The sphere is that reminder in my works - a reminder to enter a mindset, a journey in an attempt to grasp the nature of Empathy. 

Can that process of migration into that realm, to recognize a symbol and  allow it to guide you through an inconsistent narrative, be in itself a practice of Empathy? 

A Pause

I’ve been struggling to write these days. I’ve been in a state of making - reflecting ideas outwards and executing them immediately. I’ve acquired some sort of pace, a routine of some sort. It seems as though this method has prioritized my making process, but has put the reflection process on pause. I’ve decided to make an effort to start writing more frequently - no matter how informal/disorganized it may be. I should start seeing the blog as having the ability to act as a time capsule - revisiting ideas, my own history, opinion, research, work. 


I recorded a two-track EP with my band Laura K Prophet. 

I have never been able to dive this deeply into music before, to be able to learn the intricate engineering behind it all. We spent two days at Monarch Studios - the first day was dedicated to making sure all the instruments are recorded properly (bed tracks)- with their sounds perfected either through re-amping or other analogue techniques. The next day was dedicated to vocals and other textures. I spent the entire morning laying out vocals and layers, experimenting with different microphones (The C12 Vintage was my favourite) and the possibilities of vocal layering and delay. I was able to witness the way space is engineered through analogue methods. I was lucky enough to be surrounded by individuals who managed to work with my visual-thinking. I was able to communicate my suggestions through images, and the engineer was able to understand and further translate that idea into sound. 

This render was inspired by a conversation I had with the engineer about how I wanted my vocals to sound in relationship to the synthesizer near the end of one of our tracks. I was trying to describe the vocals falling in slow motion from above - plush but elastic, adaptable and moldable, but always managing to retain itself. The Synthesizer a fast growing tree, sharper branches, echoic, reflective. I wanted them to collide, but not destroy one another - somewhat of a balanced coexistence of sharp and smooth.

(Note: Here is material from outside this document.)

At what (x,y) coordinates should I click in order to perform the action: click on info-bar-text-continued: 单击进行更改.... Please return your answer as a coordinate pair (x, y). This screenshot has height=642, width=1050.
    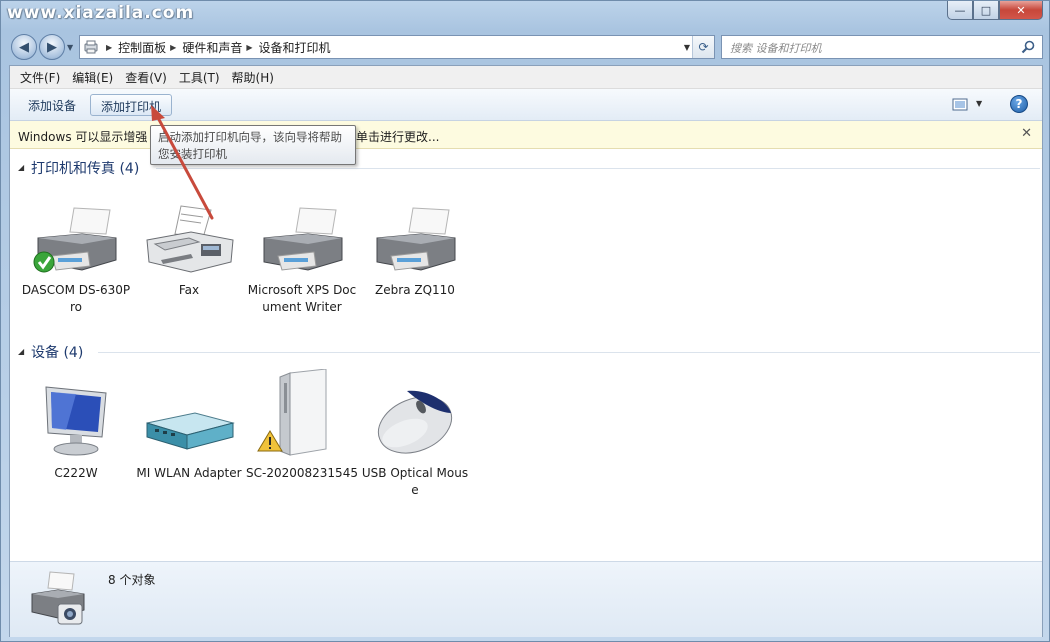
    Looking at the image, I should click on (398, 136).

I’ve been tattooing more frequently. 

I’ve grown accustomed to the tattoo machine, its vibrations, voltage settings, needle size, ink densities, skin varieties. I’ve been noticing a sizeable amount of improvement after every tattoo - this is building my confidence with the tool, making me eager to experiment and further my learnings within this practice.

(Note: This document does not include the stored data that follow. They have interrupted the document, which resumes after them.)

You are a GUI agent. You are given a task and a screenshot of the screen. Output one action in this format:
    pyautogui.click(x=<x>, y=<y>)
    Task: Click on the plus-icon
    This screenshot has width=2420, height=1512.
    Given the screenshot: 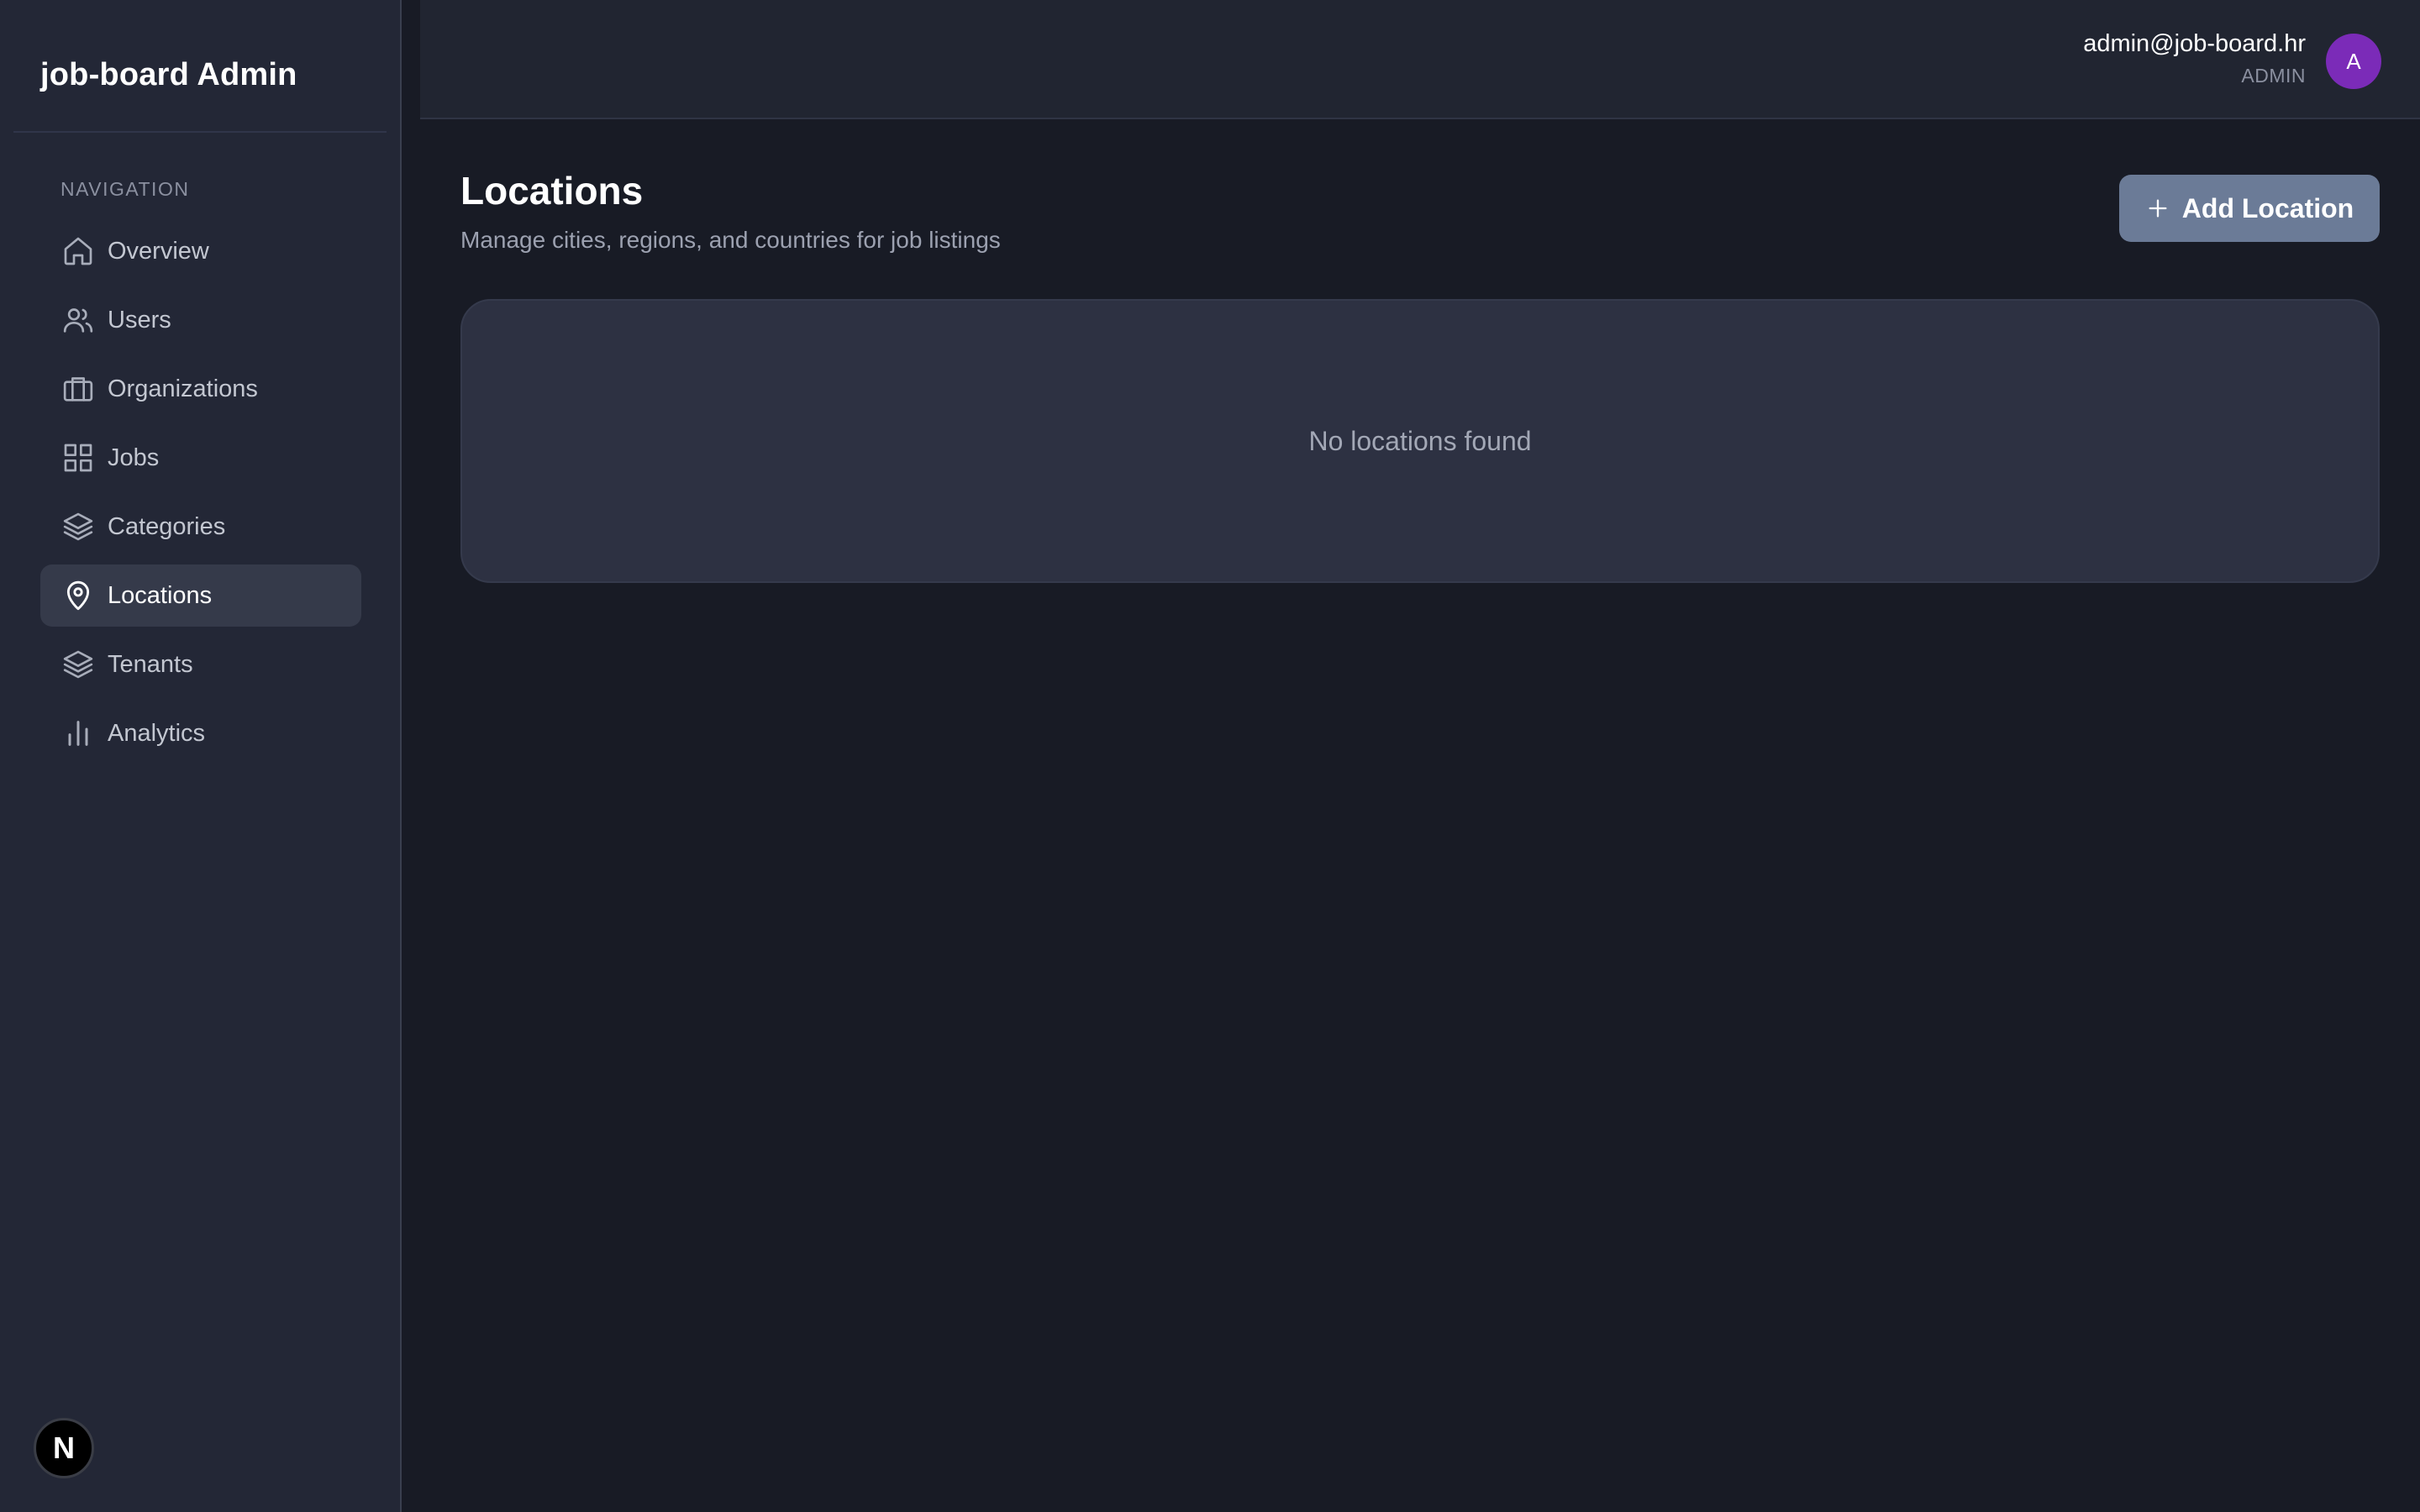 What is the action you would take?
    pyautogui.click(x=2158, y=208)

It seems as though this program (MFA) has facilitated the ways in which other endeavours of art-making are interconnected. I’ve come to develop a clearer visual language, furthering my understanding of the screen and its capabilities. Tattooing is elaborating the two-dimensional, the plane. Music is contributing largely to my conceptual framework of space, and my digital fine art is becoming a language in which I communicate these ideas. In connecting these ideas, translating, bridging. In doing so I have come closer to an awareness of what a “digital artist” (for the lack of a better term) is suggestive of. 


Discovering the framework of Empathy has been a starting point that I’ve managed to remain consistent with. So far I’ve come to a moment of reflection, in which I need to contemplate the following ideas:

Can Empathy be achieved as a consistent state of being or a state that fluctuates based on exposures to instinct and survival mechanisms? Or neither? 

How do/ do Empathy and the Sphere (further research/exploration needed) connect?

Can material (texture), represented in digital form (renderings), achieve an added awareness to space and environment to the visual language of the screen?

Can expanding quality and scale of renderings, projecting them in large spaces, immerse the viewer into its world more effectively? 

What would 3D renderings feel like as large-scale prints exhibited in vast empty spaces with sculptural objects (connecting to elements within the render) surrounding the area?

What does it mean to be an artist? To me?